* **ESTRATTO**
((

Qual è stata la reazione?

"Tante persone mi hanno scritto per congratularsi. Tra queste anche molti genitori che avevano figli con handicap simili. Anche quando ho deciso di lasciare la band ho ricevuto tanti messaggi di gente che mi ringraziava per aver avuto il coraggio di parlare di questo problema e per aver aperto il vaso di Pandora sui tanti tabù che ancora ci sono sulle malattie mentali e sull’ansia. Per questo voglio organizzare una giornata sul mio Instagram proprio per parlare di queste cose. Perché più se ne parla, meno si ha paura di affrontarle”.

È stata dura?

“Ammetto che non è stato semplice arrivare a questa decisione. Però come dicevo, soprattutto il periodo del Covid mi ha fatto comprendere che la salute è il bene più prezioso. Spesso diamo poca importanza, privilegiando il lavoro. Ero arrivata ad un punto che anche il rapporto con il mio fidanzato e con la mia famiglia si stavano sgretolando. Ero assente, piangevo dalla mattina alla sera. Loro non sapevano come aiutarmi. Alla fine sono stati preziosi, hanno cercato di spronarmi standomi accanto senza mai oltrepassare quella linea perché giustamente non sapevano esattamente cosa stessi provando”.

Quali dubbi o paure aveva?

“Prima di tutto il Pagante era un lavor. Conosco tante persone che non ce la fanno a sbarcare il lunario. Mi dicevo: 'Ma io sto davvero rinunciando ad un lavoro che mi porta guadagno, successo e popolarità?'. Alla fine però vinceva sempre la salute. Non ho mai avuto un piano B, perché credevo molto in questo progetto. Ora mi rimboccherò le maniche e troverò qualcosa da fare”.

Cosa riguarda questo piano B?

))

* **ELENCO DEI DATI**

((

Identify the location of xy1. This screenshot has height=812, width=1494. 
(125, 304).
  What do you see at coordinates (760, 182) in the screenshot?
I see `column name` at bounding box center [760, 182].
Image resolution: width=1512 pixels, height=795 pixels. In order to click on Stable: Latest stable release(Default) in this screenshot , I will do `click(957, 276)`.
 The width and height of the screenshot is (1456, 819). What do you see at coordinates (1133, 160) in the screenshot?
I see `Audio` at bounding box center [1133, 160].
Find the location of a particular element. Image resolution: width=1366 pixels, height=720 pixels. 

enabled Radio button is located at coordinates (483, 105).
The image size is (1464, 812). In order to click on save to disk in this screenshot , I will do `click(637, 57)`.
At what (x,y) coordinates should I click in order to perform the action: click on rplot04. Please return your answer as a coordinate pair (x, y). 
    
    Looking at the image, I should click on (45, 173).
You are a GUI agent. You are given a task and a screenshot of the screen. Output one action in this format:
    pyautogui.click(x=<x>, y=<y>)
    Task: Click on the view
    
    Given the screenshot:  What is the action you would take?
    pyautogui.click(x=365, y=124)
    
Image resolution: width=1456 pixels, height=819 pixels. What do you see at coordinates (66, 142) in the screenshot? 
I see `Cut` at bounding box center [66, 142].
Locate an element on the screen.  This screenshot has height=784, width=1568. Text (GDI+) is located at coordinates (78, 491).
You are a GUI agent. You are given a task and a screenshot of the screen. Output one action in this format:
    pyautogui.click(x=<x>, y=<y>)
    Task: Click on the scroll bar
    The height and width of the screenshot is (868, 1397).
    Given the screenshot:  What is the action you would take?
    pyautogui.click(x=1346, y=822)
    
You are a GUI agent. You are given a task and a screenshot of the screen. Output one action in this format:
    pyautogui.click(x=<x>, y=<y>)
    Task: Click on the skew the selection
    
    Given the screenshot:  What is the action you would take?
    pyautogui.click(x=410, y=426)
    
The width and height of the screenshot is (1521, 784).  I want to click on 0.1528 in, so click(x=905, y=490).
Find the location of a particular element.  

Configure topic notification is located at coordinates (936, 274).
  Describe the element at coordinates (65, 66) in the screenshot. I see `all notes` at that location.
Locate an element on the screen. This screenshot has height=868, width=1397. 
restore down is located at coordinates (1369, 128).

))

* **CONSEGNE DELL'ESERCIZIO**
1. Cita parola per parola il passo dell'intervista compreso tra "Qual è stata" e "È stata dura?", estremi inclusi.
2. Stabilisci se le affermazioni seguenti concordano con l'intervista. Per ognuna rispondi sì o no e riporta tra virgolette le parole dell'intervista che lo decidono.
(a) La persona intervistata aveva già un piano B.
(b) In quel periodo la persona intervistata piangeva dalla mattina alla sera.
(c) La persona intervistata vuole dedicare una giornata su Instagram a questi temi.
3. Per favore, continua l'intervista a partire dall'ultima domanda riportata.

* **RISPOSTE ALLE CONSEGNE**
1.
Qual è stata la reazione?

"Tante persone mi hanno scritto per congratularsi. Tra queste anche molti genitori che avevano figli con handicap simili. Anche quando ho deciso di lasciare la band ho ricevuto tanti messaggi di gente che mi ringraziava per aver avuto il coraggio di parlare di questo problema e per aver aperto il vaso di Pandora sui tanti tabù che ancora ci sono sulle malattie mentali e sull’ansia. Per questo voglio organizzare una giornata sul mio Instagram proprio per parlare di queste cose. Perché più se ne parla, meno si ha paura di affrontarle”.

È stata dura?

2.
(a) No: "Non ho mai avuto un piano B, perché credevo molto in questo progetto."
(b) Sì: "Ero assente, piangevo dalla mattina alla sera."
(c) Sì: "Per questo voglio organizzare una giornata sul mio Instagram proprio per parlare di queste cose."

3.
“In questo momento il mondo dello musica non fa per me. Cercherò di cambiare strada. Anche se la vita è piena di sorprese, quindi mai dire mai... ora, però, la penso così”.

Cos'è a creare ansia?

“Il Pagante è un progetto fatto per le discoteche. Sono proprio queste a farmi star male. Fare tardi la notte, vedere tanta gente ubriaca. In dieci anni ne ho viste di cotte e di crude. Questo mondo, almeno per il momento, non fa più per me”.

Riconosce di essere stata coraggiosa?

“Purtroppo no. Anche quando ho mostrato la foto delle mie mani, non sono riuscita a dirmelo. È una cosa su cui sto lavorando in terapia. Per questo ogni tanto mi fermo e mi ripeto: ‘Fede, sei stata coraggiosa’".

Ha mai avuto attacchi dagli haters?

“Molti e per assurdo proprio nel periodo in cui nascondevo la mia mano. Forse proprio per quello, all'inizio, avevo deciso di non mostrarla. Poi è diventato un circolo vizioso."

Cioè?

"Più la nascondevo più diventavo un bersaglio. Avevano addirittura creato una pagina Facebook intitolata 'La mano monca di Federica'. E non c'era solo questo. Mi attaccavano anche sul lato estetico, dicendo che ero cicciona”.

Come li ha affrontati?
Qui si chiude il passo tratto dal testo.